Top College News Subscribe to the Newsletter

Student Senate pushes professors to use Blackboard for classes

Staff Writer

Published: Tuesday, April 16, 2013

Updated: Tuesday, April 16, 2013 03:04

With only 51 percent of UNH undergraduate courses utilizing Blackboard, Student Senate has passed a resolution that would require professors to use it for every class.

The resolution, which was passed on Sunday, was written by the Academic Student Policy Council in hopes of making Blackboard, as well as the posting of the course syllabus, a requirement for every class. If the college deans and academic faculty implement the resolution, it will go into effect in the fall semester.

The council said that it has received a lot of positive feedback from students but is expecting backlash from professors, especially the older ones. The council said that technically Blackboard is already set up for every class and professors only have to register it.

“It’s really just one quick step,” council member Tim Mitsopoulos said. “As soon as they realize how easy it is they’ll be OK with it.”

The council said that many professors do not like to use Blackboard because they find it hard to use and understand. There are also many professors who use alternative websites to communicate with students and post class information.

The council finds this to be a problem. As stated in the resolution, “the use of unaffiliated course sites by professors is unnecessary, inconvenient, and creates a complicated learning environment for students.”

Professors will also be required to post the course syllabus on Blackboard so that students can have continuous access to it in case they lose their hard copy. Not only will this make it so they can easily look up the class schedule, but most professors also list their contact information at the top of their syllabi. This will make it convenient for when students need to get in touch with their professors or teaching assistants.

Beyond the posting of the syllabus, professors will not have to use Blackboard for anything else if they don’t want to. Students will still be able to access all of its features, though, such as the discussion boards and a list of other classmates’ emails. The council is hoping that having to use Blackboard will encourage professors to use all of its features, such as Tegrity and facilitated testing.

The council said that it hopes professors will realize how simple this will be for them to do.

“The aim is to educate them about how easy it is,” council member Kevin McAleese said.

Another reason the council believes UNH professors should be using Blackboard more is that students are already paying for it. As stated in the resolution, “Blackboard is a service provided to UNH students through the cost of the Student Technology Fee, and therefore it is a resource that should be utilized to its full extent.”

Ellie Richardson, the chair of the council, said she does not understand why UNH would not use something that students have to pay for.

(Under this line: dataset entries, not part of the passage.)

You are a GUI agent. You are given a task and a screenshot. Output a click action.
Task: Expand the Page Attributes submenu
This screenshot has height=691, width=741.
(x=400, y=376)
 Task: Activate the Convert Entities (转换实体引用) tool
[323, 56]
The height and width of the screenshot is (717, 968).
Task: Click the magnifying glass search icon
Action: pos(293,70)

“We’re already paying for it, so why not use it to its full potential?” she said.

Recommended: Articles that may interest you


Siobhan Senier, English
Fri Apr 19 2013 09:34
As a professor who abandoned Blackboard a couple of years ago, I will admit that I find the interface incredibly clunky, bug-ridden, and user-unfriendly. But if students really want this system, I figure that's my problem, and I'll start using it again. I'm puzzled, though, to hear the Senate calling "the use of unaffiliated course sites" "unnecessary, inconvenient," and "complicated." I can't speak for others, but in my own classes I've started using systems like WordPress partly because they give you some immediately marketable skills. Listing "knows Blackboard" on your resume isn't likely to win you any job interviews; but saying that you know WordPress, Omeka, Zotero, Joomla or other systems just might. It shows that you're comfortable using platforms already in use by many businesses and nonprofits; and, maybe even more important, that you know how to adapt continually to new interfaces. As a teaching goal, too, I want my students to have real-world experience producing real content for the Web, and to reach real audiences. Blackboard's closed environment doesn't let you do that.

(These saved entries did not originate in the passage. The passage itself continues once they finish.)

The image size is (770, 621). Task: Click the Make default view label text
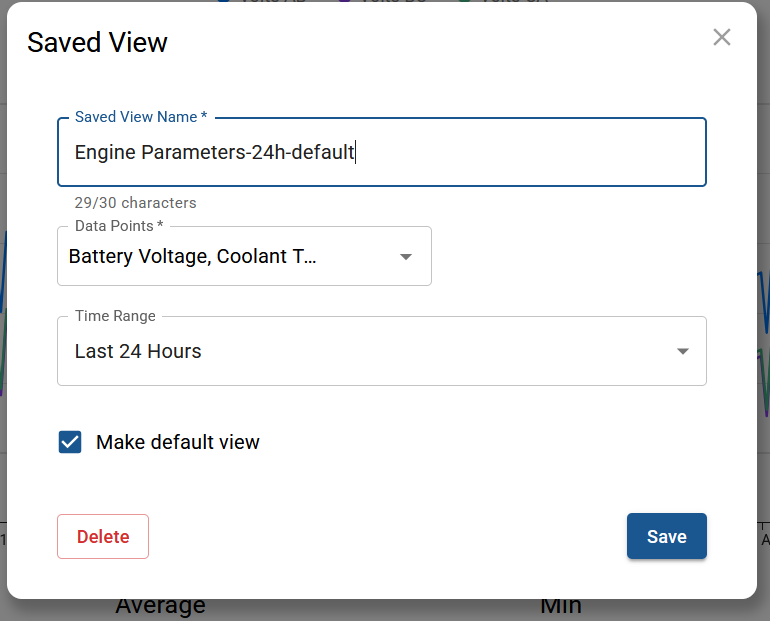[178, 442]
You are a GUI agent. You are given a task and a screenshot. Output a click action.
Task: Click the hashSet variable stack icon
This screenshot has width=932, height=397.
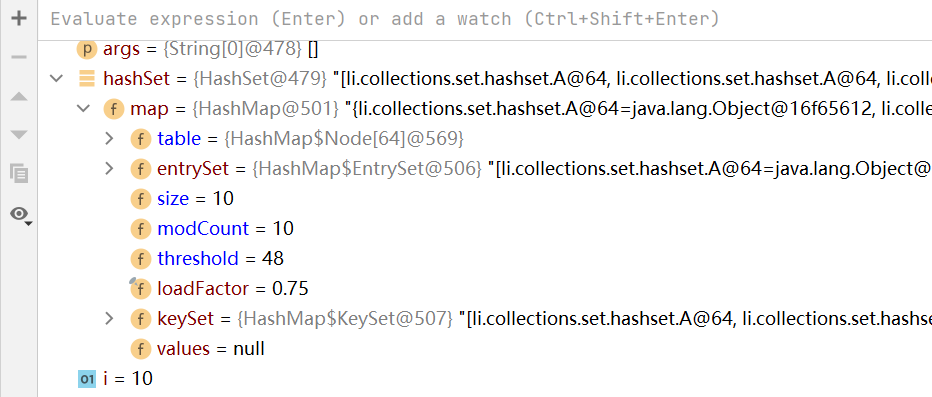point(87,78)
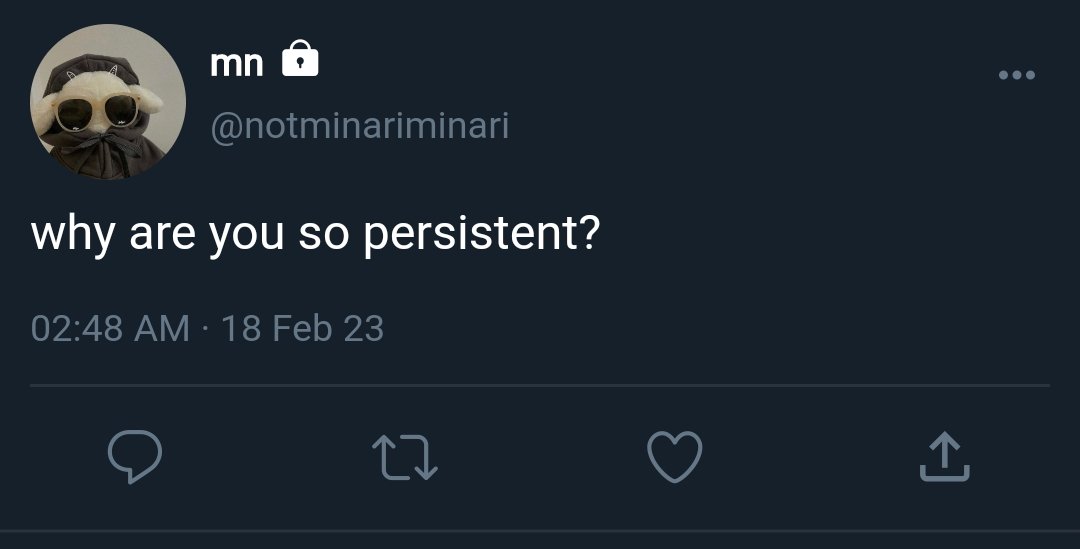Reply to the tweet via speech bubble icon
The width and height of the screenshot is (1080, 549).
coord(135,456)
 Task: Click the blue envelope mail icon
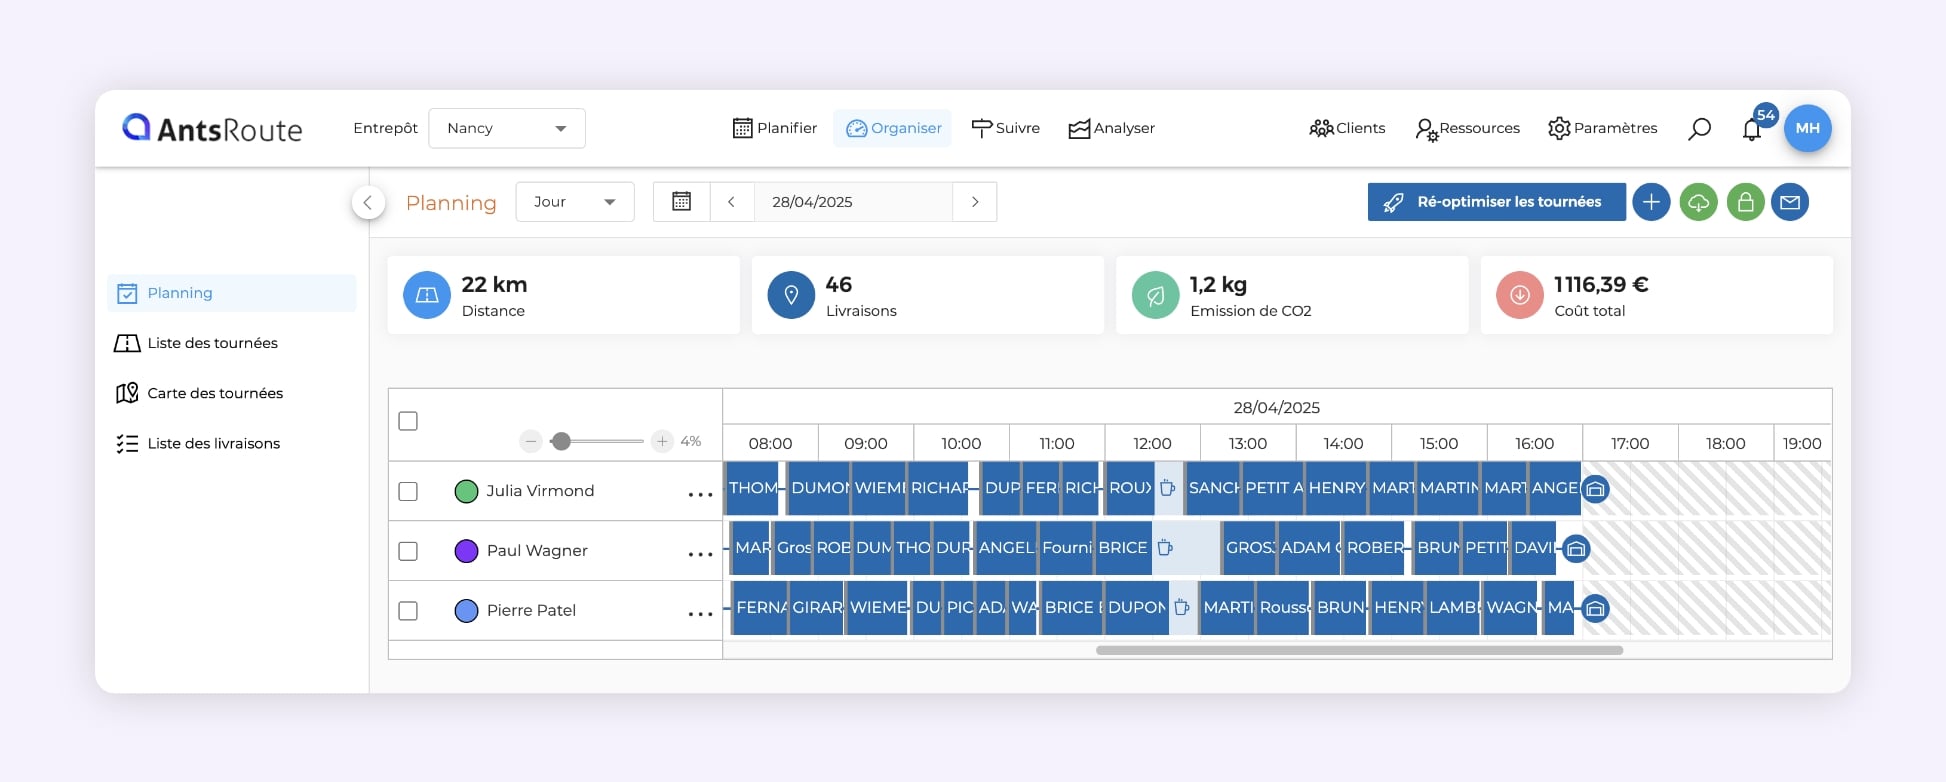1790,202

Another question students might ask, then, is, "if only half of UNH courses are using Blackboard, why does our cash-strapped university continue to pay for it?" Blackboard is outrageously expensive, and the company that sells it to us is a monopoly, with a history of DOJ investigation to its credit. Now, University IT offices (and university lawyers) like content management systems like Blackboard, because they offer some protection and control over private information, like your grades, and copyrighted course materials. But in these days of fiscal austerity, many universities have dumped Blackboard in favor of cheaper, lower-maintenance systems (Moodle, for instance, is reportedly less than ¼ of the cost, and much friendlier to use).